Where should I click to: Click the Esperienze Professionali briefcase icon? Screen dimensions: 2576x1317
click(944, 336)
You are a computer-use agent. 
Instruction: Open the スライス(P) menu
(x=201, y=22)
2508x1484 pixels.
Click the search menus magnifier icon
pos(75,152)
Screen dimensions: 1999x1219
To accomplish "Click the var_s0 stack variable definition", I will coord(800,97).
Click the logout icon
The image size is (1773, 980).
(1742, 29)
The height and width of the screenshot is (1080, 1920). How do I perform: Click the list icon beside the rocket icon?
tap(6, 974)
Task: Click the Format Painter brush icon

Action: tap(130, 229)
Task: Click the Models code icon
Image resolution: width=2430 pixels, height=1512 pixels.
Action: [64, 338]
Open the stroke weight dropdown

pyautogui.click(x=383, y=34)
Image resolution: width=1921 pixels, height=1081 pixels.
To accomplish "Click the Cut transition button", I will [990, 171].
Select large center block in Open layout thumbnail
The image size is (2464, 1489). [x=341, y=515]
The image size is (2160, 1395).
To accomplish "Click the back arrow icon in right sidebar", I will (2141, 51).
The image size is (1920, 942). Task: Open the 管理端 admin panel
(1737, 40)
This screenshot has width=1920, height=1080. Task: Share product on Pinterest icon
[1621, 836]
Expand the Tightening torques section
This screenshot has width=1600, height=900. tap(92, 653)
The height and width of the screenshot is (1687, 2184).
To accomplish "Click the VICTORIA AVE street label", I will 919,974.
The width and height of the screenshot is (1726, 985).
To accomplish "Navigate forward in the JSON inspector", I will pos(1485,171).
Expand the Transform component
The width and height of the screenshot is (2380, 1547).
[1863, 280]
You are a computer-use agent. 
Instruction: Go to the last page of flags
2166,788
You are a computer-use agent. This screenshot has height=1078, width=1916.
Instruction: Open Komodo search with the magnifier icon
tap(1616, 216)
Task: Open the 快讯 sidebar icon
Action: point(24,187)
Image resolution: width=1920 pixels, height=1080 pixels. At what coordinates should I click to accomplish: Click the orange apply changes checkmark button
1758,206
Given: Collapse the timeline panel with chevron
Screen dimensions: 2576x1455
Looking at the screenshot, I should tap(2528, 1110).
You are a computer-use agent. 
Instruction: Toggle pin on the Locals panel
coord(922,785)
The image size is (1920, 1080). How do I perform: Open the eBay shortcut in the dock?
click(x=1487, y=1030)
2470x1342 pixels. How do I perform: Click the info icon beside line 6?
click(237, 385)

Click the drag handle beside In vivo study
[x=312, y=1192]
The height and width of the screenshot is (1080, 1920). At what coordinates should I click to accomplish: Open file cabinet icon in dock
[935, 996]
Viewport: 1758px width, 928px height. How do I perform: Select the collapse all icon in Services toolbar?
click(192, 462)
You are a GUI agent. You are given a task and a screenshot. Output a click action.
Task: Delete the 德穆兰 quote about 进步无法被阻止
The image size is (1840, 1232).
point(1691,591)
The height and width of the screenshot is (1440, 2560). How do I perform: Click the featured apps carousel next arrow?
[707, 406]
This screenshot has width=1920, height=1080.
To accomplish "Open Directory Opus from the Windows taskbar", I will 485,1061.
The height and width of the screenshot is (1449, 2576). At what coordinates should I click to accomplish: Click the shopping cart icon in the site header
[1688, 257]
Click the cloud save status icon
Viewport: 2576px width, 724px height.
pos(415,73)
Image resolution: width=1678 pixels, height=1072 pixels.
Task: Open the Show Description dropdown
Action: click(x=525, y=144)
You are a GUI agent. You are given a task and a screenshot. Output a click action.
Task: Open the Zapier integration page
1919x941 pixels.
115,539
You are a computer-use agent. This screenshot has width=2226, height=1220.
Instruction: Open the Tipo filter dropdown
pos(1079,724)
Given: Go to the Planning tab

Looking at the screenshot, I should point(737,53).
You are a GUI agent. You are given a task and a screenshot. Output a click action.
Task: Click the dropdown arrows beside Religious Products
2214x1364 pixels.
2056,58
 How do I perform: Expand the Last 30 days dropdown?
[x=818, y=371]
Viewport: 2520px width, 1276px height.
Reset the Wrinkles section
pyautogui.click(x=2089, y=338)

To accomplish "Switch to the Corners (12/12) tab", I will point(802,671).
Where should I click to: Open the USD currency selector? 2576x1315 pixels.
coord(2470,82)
......
In the records above, find every line containing the word "will" and show it.

To accomplish "Click the var_s0 stack variable definition", I will coord(800,97).
To accomplish "Click the Cut transition button", I will [990, 171].
To accomplish "Click the back arrow icon in right sidebar", I will (2141, 51).
To accomplish "Click the VICTORIA AVE street label", I will 919,974.
To accomplish "Navigate forward in the JSON inspector", I will pos(1485,171).
To accomplish "Open Directory Opus from the Windows taskbar", I will 485,1061.
To accomplish "Switch to the Corners (12/12) tab", I will point(802,671).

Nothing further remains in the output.